(Supplied data)

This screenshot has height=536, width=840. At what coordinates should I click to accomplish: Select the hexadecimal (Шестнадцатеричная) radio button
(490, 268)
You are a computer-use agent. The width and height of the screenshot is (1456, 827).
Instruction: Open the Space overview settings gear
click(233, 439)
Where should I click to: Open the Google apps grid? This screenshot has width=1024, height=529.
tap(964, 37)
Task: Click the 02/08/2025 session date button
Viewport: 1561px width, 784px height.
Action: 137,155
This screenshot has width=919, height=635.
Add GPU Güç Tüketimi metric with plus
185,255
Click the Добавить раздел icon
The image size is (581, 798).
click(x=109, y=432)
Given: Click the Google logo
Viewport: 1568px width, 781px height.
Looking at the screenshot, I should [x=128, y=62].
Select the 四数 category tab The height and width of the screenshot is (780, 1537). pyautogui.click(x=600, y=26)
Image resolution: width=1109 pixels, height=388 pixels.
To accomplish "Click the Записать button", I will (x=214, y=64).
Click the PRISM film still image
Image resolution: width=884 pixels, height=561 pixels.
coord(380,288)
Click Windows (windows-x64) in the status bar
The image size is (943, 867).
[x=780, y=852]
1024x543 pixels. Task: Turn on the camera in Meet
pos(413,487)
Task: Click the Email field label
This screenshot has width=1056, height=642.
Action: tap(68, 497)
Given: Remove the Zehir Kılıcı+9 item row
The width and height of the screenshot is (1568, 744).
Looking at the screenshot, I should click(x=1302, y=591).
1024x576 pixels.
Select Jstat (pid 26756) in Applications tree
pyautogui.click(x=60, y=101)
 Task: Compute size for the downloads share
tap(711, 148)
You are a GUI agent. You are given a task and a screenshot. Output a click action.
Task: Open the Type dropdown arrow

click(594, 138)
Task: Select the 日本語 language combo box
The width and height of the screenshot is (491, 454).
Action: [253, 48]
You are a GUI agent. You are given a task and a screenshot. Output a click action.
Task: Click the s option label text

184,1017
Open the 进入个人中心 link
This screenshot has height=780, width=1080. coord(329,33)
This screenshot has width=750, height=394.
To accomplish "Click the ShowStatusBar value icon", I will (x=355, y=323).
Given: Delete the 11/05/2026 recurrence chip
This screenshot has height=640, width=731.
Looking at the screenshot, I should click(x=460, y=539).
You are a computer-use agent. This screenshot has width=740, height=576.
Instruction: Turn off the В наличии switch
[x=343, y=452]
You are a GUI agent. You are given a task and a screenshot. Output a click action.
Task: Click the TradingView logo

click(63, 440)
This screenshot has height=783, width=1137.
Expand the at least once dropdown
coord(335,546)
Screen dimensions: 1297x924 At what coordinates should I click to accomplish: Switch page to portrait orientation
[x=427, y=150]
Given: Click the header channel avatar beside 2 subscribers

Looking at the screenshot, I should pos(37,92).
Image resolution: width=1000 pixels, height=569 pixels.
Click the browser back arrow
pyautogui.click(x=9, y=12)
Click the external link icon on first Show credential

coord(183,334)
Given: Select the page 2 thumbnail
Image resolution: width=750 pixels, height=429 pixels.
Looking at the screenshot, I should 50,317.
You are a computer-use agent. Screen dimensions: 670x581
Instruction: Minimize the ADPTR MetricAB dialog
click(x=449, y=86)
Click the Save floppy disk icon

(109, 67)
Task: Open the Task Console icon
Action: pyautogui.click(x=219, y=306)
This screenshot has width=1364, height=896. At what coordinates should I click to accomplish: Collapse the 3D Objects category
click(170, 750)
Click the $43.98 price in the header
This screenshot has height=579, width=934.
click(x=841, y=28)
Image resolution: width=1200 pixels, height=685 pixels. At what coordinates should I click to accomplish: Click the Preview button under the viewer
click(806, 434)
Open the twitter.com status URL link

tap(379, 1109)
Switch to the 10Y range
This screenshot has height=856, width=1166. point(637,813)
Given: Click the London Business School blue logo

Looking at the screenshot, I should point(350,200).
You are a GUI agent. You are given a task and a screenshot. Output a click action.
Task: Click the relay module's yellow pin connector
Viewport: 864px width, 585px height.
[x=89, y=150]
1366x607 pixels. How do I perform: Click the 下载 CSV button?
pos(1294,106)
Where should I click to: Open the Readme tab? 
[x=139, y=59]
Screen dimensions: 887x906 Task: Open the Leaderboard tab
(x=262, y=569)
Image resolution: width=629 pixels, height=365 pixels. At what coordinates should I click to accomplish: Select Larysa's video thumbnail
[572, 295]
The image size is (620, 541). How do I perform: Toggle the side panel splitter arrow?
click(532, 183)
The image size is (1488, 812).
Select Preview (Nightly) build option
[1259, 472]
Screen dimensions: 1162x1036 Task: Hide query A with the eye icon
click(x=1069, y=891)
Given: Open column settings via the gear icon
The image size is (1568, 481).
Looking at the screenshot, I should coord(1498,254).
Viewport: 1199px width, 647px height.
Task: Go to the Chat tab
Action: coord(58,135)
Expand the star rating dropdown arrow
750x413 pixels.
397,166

(End Supplied data)

Transcribe the entire listing above exactly.

This screenshot has height=536, width=840. At what coordinates should I click to accomplish: Select the hexadecimal (Шестнадцатеричная) radio button
(490, 268)
You are a computer-use agent. The width and height of the screenshot is (1456, 827).
Instruction: Open the Space overview settings gear
click(233, 439)
Where should I click to: Open the Google apps grid? This screenshot has width=1024, height=529.
tap(964, 37)
Task: Click the 02/08/2025 session date button
Viewport: 1561px width, 784px height.
Action: 137,155
This screenshot has width=919, height=635.
Add GPU Güç Tüketimi metric with plus
185,255
Click the Добавить раздел icon
The image size is (581, 798).
click(x=109, y=432)
Given: Click the Google logo
Viewport: 1568px width, 781px height.
Looking at the screenshot, I should [x=128, y=62].
Select the 四数 category tab The height and width of the screenshot is (780, 1537). pyautogui.click(x=600, y=26)
Image resolution: width=1109 pixels, height=388 pixels.
To accomplish "Click the Записать button", I will (x=214, y=64).
Click the PRISM film still image
Image resolution: width=884 pixels, height=561 pixels.
coord(380,288)
Click Windows (windows-x64) in the status bar
The image size is (943, 867).
[x=780, y=852]
1024x543 pixels. Task: Turn on the camera in Meet
pos(413,487)
Task: Click the Email field label
This screenshot has width=1056, height=642.
Action: tap(68, 497)
Given: Remove the Zehir Kılıcı+9 item row
The width and height of the screenshot is (1568, 744).
Looking at the screenshot, I should click(x=1302, y=591).
1024x576 pixels.
Select Jstat (pid 26756) in Applications tree
pyautogui.click(x=60, y=101)
 Task: Compute size for the downloads share
tap(711, 148)
You are a GUI agent. You are given a task and a screenshot. Output a click action.
Task: Open the Type dropdown arrow

click(594, 138)
Task: Select the 日本語 language combo box
The width and height of the screenshot is (491, 454).
Action: [253, 48]
You are a GUI agent. You are given a task and a screenshot. Output a click action.
Task: Click the s option label text

184,1017
Open the 进入个人中心 link
This screenshot has height=780, width=1080. coord(329,33)
This screenshot has width=750, height=394.
To accomplish "Click the ShowStatusBar value icon", I will (x=355, y=323).
Given: Delete the 11/05/2026 recurrence chip
This screenshot has height=640, width=731.
Looking at the screenshot, I should click(x=460, y=539).
You are a computer-use agent. This screenshot has width=740, height=576.
Instruction: Turn off the В наличии switch
[x=343, y=452]
You are a GUI agent. You are given a task and a screenshot. Output a click action.
Task: Click the TradingView logo

click(63, 440)
This screenshot has height=783, width=1137.
Expand the at least once dropdown
coord(335,546)
Screen dimensions: 1297x924 At what coordinates should I click to accomplish: Switch page to portrait orientation
[x=427, y=150]
Given: Click the header channel avatar beside 2 subscribers

Looking at the screenshot, I should pos(37,92).
Image resolution: width=1000 pixels, height=569 pixels.
Click the browser back arrow
pyautogui.click(x=9, y=12)
Click the external link icon on first Show credential

coord(183,334)
Given: Select the page 2 thumbnail
Image resolution: width=750 pixels, height=429 pixels.
Looking at the screenshot, I should 50,317.
You are a computer-use agent. Screen dimensions: 670x581
Instruction: Minimize the ADPTR MetricAB dialog
click(x=449, y=86)
Click the Save floppy disk icon

(109, 67)
Task: Open the Task Console icon
Action: pyautogui.click(x=219, y=306)
This screenshot has width=1364, height=896. At what coordinates should I click to accomplish: Collapse the 3D Objects category
click(170, 750)
Click the $43.98 price in the header
This screenshot has height=579, width=934.
click(x=841, y=28)
Image resolution: width=1200 pixels, height=685 pixels. At what coordinates should I click to accomplish: Click the Preview button under the viewer
click(806, 434)
Open the twitter.com status URL link

tap(379, 1109)
Switch to the 10Y range
This screenshot has height=856, width=1166. point(637,813)
Given: Click the London Business School blue logo

Looking at the screenshot, I should point(350,200).
You are a GUI agent. You are given a task and a screenshot. Output a click action.
Task: Click the relay module's yellow pin connector
Viewport: 864px width, 585px height.
[x=89, y=150]
1366x607 pixels. How do I perform: Click the 下载 CSV button?
pos(1294,106)
Where should I click to: Open the Readme tab? 
[x=139, y=59]
Screen dimensions: 887x906 Task: Open the Leaderboard tab
(x=262, y=569)
Image resolution: width=629 pixels, height=365 pixels. At what coordinates should I click to accomplish: Select Larysa's video thumbnail
[572, 295]
The image size is (620, 541). How do I perform: Toggle the side panel splitter arrow?
click(532, 183)
The image size is (1488, 812).
Select Preview (Nightly) build option
[1259, 472]
Screen dimensions: 1162x1036 Task: Hide query A with the eye icon
click(x=1069, y=891)
Given: Open column settings via the gear icon
The image size is (1568, 481).
Looking at the screenshot, I should coord(1498,254).
Viewport: 1199px width, 647px height.
Task: Go to the Chat tab
Action: coord(58,135)
Expand the star rating dropdown arrow
750x413 pixels.
397,166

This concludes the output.